Nos Estados Unidos, os CDCs têm promovido, por meio de sua Divisão de Saúde do Adolescente e Escola, ações para que os jovens possam adquirir conhecimentos e habilidades fundamentais sobre saúde. No Brasil, essa discussão é ainda tabu. As escolas costumam convidar alunos usuários de drogas a “retirarem-se” – leia-se serem expulsos – ao invés de buscar reintegrá-los e apoiá-los na busca por vida saudável, em conjunto com pais e equipes de saúde mental.


Há alguns anos, o filme “Meu nome não é Johnny”, grande sucesso de bilheteria, narrava a história verídica de João Guilherme Estrela, rapaz da alta sociedade carioca que se tornou traficante internacional e acabou sendo preso pela polícia.

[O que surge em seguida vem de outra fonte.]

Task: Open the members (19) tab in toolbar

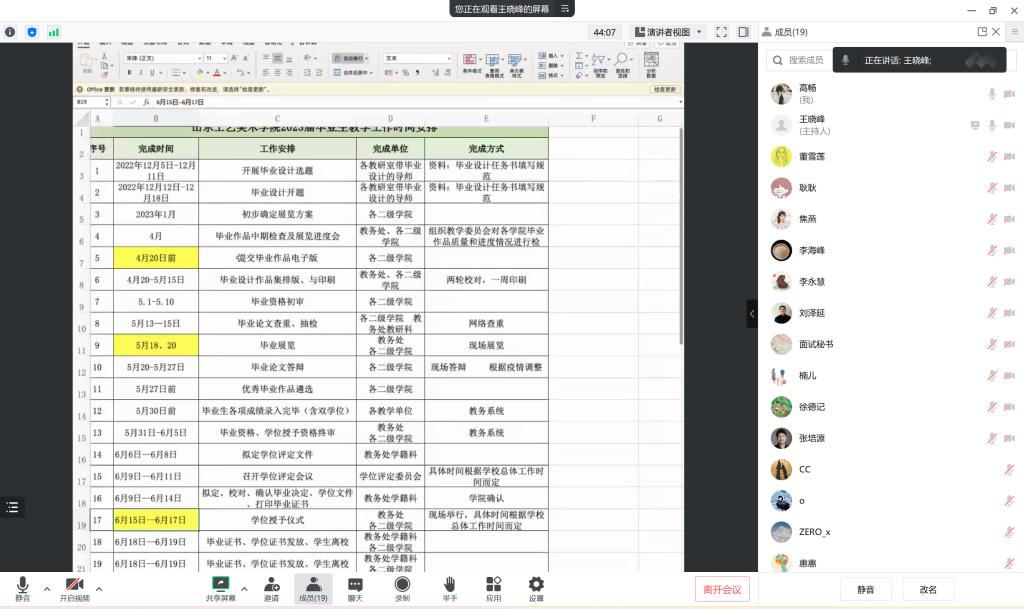Action: click(313, 589)
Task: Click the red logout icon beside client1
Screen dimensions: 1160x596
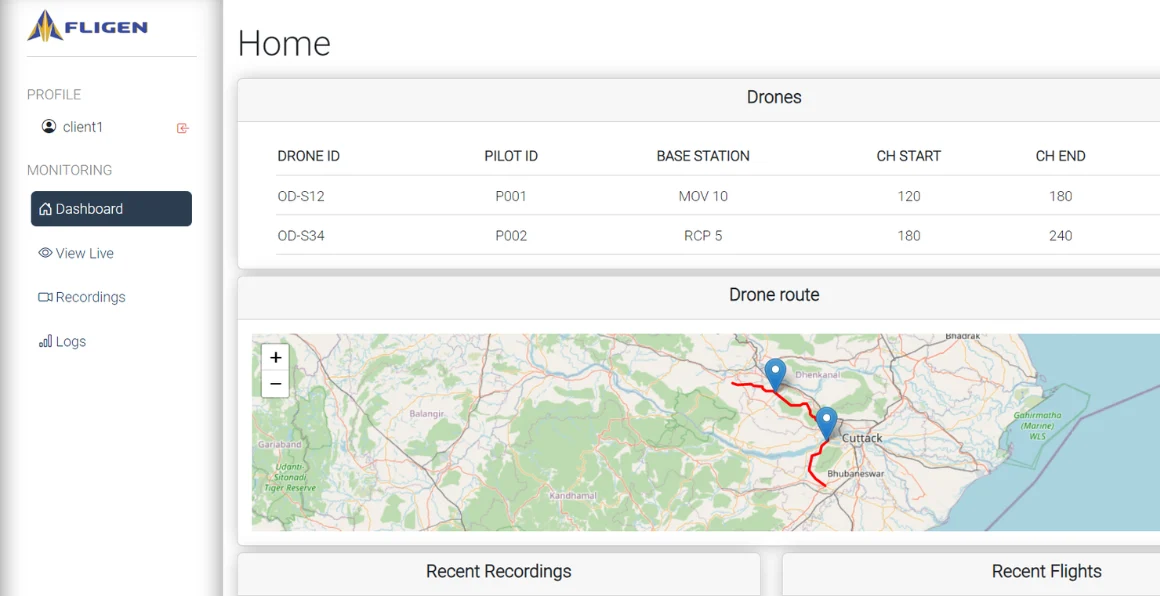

João, à época do lançamento do filme, foi convidado pela Pontifícia Universidade Católica do Rio de Janeiro para falar sobre sua história.


A forma como João narrou sua vida de dependente químico e traficante, entre os anos de 1989 e 1995, suscitou críticas por sugerir que estaria incentivando os jovens a transgredir sem medo. No entanto, sua narrativa e outras entrevistas que deu à época de sua libertação e também do lançamento do filme indicam que seus pais faziam vista grossa e não mantinham diálogo sobre seu consumo de drogas. Esse abandono o levou ao consumo e tráfico de drogas,
algo cada vez mais comum nos meios de classe média e alta.

 

Nos deparamos, cada dia mais, com uma sociedade que não quer reconhecer seu adoecimento. Com pais sabendo que seus filhos e filhas bebem, ainda menores de idade, em festas de 15 anos promovidas por eles próprios; que seus filhos e filhas começam vida sexual aos 12/13 anos de idade sem orientação sexual e estrutura corporal; que desde criança suas filhas são expostas e estimuladas à sensualização de seus corpos; e que filhos e filhas, em sua maioria, não encontram espaço, nem em casa, nem na escola, para discutirem questões como drogas, sexo, álcool e abandono afetivo.


Os jovens não precisam do depoimento de ex-traficante da classe alta para saber como consumir drogas, esconder de seus pais e ter acesso ilícito. Tudo isso eles fazem com destreza em sociedade permissiva e com omissão dos pais, escolas e governos. Os jovens precisam de pais que sejam atentos a seus filhos e filhas e percebam seus sinais de mudanças de hábitos, companhias, rotinas e alimentação. Precisam de escolas que discutam abertamente sexo,
drogas, violência doméstica, assédio e abandono.


As gerações que endossam cada vez mais as estatísticas de suicídio estão vulneráveis a ambientes extremamente nocivos à saúde mental. Que a dor desses filhos e filhas seja capaz de mover e sensibilizar médicos psiquiatras e psicólogos, escolas e pedagogos, governos, mas, em especial, pais e mães que deram à luz seres humanos que, por circunstâncias diversas, perdem seu brilho ao adentrarem em jornadas tão escuras. O suicídio é dor que não se repara.

Mensagem aos Pais

No próximo domingo, comemora-se, no Brasil, o dia dos pais. Parabenizo, antecipadamente, os pais que conseguem encarar de frente os desafios exigidos pela paternidade; deixo também o meu apelo para aqueles que ainda não conseguiram entender e assumir a dimensão do seu papel.

A todos os filhos e filhas que se encontram em situação de sofrimento psíquico, seja qual for sua origem, que o cuidado, a atenção, o amor e o zelo de seus pais se faça presente na superação desse sofrimento dilacerante.

Em tempo, agradeço ao jovem, talentoso e empático economista Daniel Nogueira pelo trabalho de extração dos dados nacionais fundamentais para elaboração dessa coluna.